Brown spoke about how the young players on the roster will have to deal with one of their friends being traded, surely a precursor to this happening more than once during the season. The Sixers nucleus, as bad as it has been under Brown, has steadily developed together over the last few years. And yet, as Brown said, this is a business, and Ilyasova will provide something Grant never would: someone who can spread the floor and shoot the basketball.
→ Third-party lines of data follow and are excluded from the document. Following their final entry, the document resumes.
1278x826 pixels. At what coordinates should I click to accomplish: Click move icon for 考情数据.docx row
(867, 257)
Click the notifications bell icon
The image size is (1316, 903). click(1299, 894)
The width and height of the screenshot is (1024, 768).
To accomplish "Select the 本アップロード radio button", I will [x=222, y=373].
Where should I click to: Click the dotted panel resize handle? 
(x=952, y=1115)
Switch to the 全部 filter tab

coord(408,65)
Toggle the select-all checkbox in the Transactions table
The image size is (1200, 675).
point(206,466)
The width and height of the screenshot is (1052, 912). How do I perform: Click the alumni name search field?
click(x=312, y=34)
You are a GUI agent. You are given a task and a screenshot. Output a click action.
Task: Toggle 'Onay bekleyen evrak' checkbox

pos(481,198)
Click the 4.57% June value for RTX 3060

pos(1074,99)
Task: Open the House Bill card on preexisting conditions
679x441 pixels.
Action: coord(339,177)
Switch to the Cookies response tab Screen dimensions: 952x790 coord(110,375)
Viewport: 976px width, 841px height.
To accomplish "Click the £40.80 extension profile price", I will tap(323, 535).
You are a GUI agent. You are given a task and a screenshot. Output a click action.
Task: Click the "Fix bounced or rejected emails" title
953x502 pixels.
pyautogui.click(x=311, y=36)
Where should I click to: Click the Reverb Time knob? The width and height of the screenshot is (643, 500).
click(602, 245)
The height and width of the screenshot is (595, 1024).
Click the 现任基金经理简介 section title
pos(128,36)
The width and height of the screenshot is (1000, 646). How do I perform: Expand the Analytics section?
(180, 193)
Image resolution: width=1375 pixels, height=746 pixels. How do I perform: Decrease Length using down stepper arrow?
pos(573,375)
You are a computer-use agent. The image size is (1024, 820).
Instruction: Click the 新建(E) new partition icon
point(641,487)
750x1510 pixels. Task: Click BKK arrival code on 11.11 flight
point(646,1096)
Ilyasova, 29, is in his ninth season in the NBA. He’s averaged 10.6 points and 6 rebounds per game, shooting 44.3 percent from the floor. He’s a quintessential stretch four, shooting more than half his shots from 16 feet or deeper, including nearly 30 percent of his attempts from beyond the three-point arc. He’s a career 36.9 percent shooter from three, despite averaging fewer than three attempts per game.
Ilyasova is something else Grant isn’t: another international player.
Drafted in the second round of the 2005 NBA Draft by the Milwaukee Bucks by way of Turkey, Ilyasova is now the seventh player on the Sixers 15-man roster to be born outside the United States. That’s a lot.
Last week, the NBA announced a record 113 international players made opening rosters for this season, hailing from 41 different countries and territories. The previous record for international players in the NBA was 101, each of the previous two seasons.
The Sixers helped create that increase almost on their own, signing point guard Sergio Rodriguez from Spain this offseason, while bringing in former ‘draft and stash’ player Dario Saric after a few seasons playing in Turkey, then drafting both Ben Simmons and Timothe Luwawu-Cabarrot.
The record number of international NBA players doesn’t include the dozens of ‘draft and stash’ players around the globe whose rights are owned by NBA teams but are not yet (or perhaps ever) on NBA rosters. The Sixers have two of those players, per Real GM, in Vasilje Micic of Serbia and Furkan Korkmaz, another 2016 draft pick, from Turkey.
At the start of the season, the Utah Jazz led the NBA with seven international players, followed by the Dallas Mavericks, Denver Nuggets, Oklahoma City Thunder, Orlando Magic, San Antonio Spurs, Toronto Raptors and the Sixers, each with six. Now, with the trade of Ilyasova, the Thunder have five, while the Sixers have seven, tied with Utah for the most in the league.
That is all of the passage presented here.